Exercise:
Count the lines in the listing below that contain the string "home". Reply with the number alone.

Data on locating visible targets
##############################
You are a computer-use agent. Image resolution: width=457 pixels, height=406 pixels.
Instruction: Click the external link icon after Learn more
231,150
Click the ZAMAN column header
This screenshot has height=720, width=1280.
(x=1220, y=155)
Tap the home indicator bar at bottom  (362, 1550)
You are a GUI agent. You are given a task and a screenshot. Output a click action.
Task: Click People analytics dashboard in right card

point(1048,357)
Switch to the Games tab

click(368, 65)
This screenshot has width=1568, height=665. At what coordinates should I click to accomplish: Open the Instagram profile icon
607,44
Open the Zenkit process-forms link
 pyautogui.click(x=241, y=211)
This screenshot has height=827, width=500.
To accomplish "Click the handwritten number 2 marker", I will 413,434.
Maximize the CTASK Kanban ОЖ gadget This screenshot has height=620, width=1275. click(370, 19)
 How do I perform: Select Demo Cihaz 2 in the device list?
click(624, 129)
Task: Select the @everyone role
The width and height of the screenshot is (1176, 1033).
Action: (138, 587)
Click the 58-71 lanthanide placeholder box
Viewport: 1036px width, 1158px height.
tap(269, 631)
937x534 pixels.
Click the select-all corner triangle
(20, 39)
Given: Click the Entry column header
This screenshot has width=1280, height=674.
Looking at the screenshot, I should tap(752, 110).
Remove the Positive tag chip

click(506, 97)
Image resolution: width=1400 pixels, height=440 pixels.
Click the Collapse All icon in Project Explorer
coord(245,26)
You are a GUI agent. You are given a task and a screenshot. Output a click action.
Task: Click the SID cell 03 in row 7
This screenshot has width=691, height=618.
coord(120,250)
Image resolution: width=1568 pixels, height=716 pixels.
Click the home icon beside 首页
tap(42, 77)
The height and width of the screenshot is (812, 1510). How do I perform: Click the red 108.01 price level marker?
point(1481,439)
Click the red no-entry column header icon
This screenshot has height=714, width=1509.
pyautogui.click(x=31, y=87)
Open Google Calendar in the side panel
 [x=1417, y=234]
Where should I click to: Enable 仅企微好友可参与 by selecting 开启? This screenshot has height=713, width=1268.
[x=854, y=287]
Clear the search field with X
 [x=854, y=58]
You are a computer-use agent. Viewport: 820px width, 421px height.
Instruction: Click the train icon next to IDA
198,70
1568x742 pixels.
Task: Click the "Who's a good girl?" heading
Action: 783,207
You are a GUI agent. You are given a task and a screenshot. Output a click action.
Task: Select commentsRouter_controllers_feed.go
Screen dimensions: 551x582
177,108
##############################
Result for this task:
2